* [Entries supplied]:
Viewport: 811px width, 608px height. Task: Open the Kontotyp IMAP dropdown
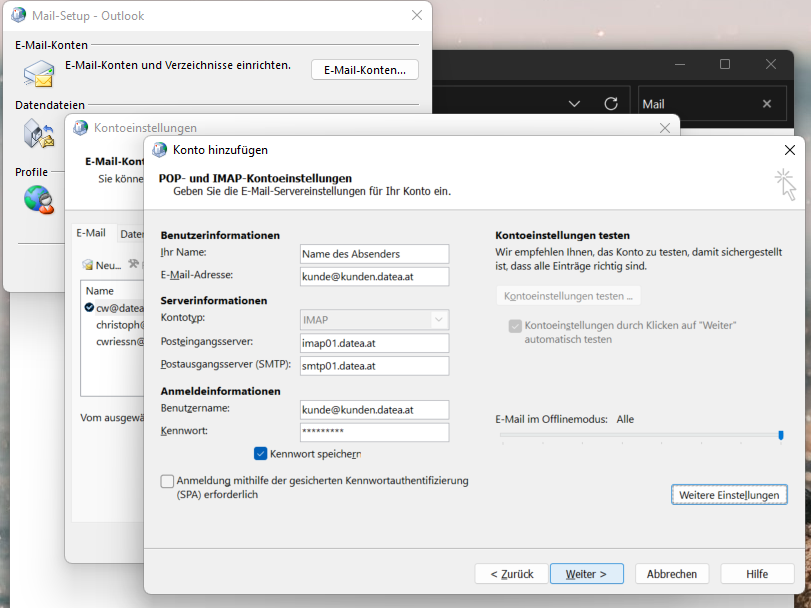[x=438, y=319]
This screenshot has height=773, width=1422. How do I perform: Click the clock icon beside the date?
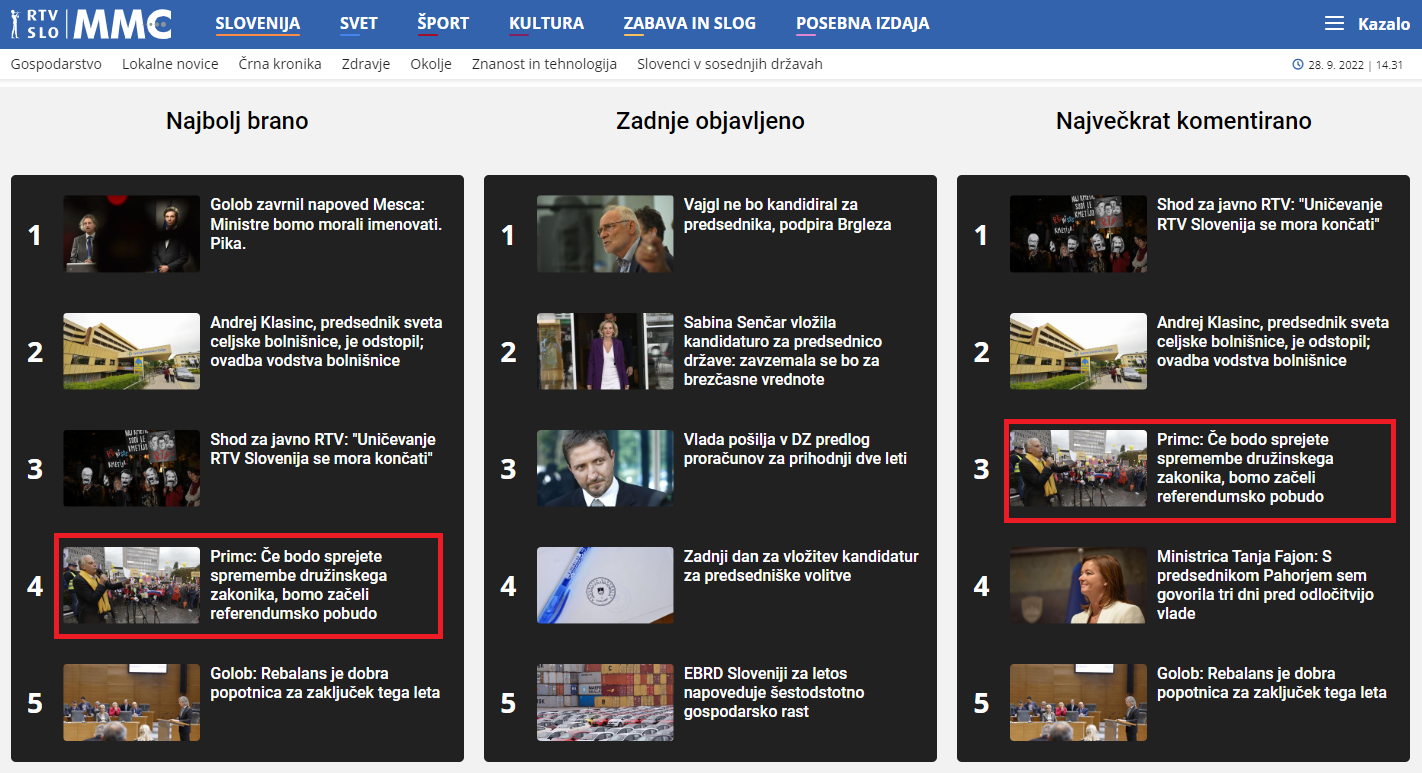pos(1298,65)
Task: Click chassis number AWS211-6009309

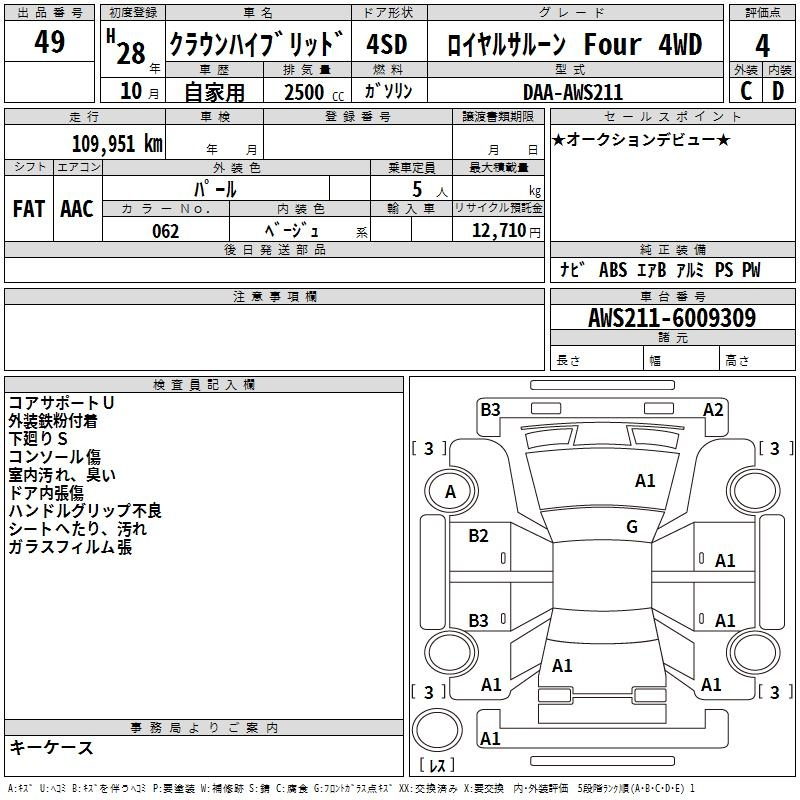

* [Exercise directions]: Rewrite the material above, renaming "Task" to "Instruction" everywhere it appears and keeping everything else the same. Leave the pictures out of your answer.

* [Solution to this exercise]:
Viewport: 811px width, 608px height. Instruction: Open the Kontotyp IMAP dropdown
[x=438, y=319]
This screenshot has height=773, width=1422. How do I perform: Click the clock icon beside the date?
pos(1298,65)
Instruction: Click chassis number AWS211-6009309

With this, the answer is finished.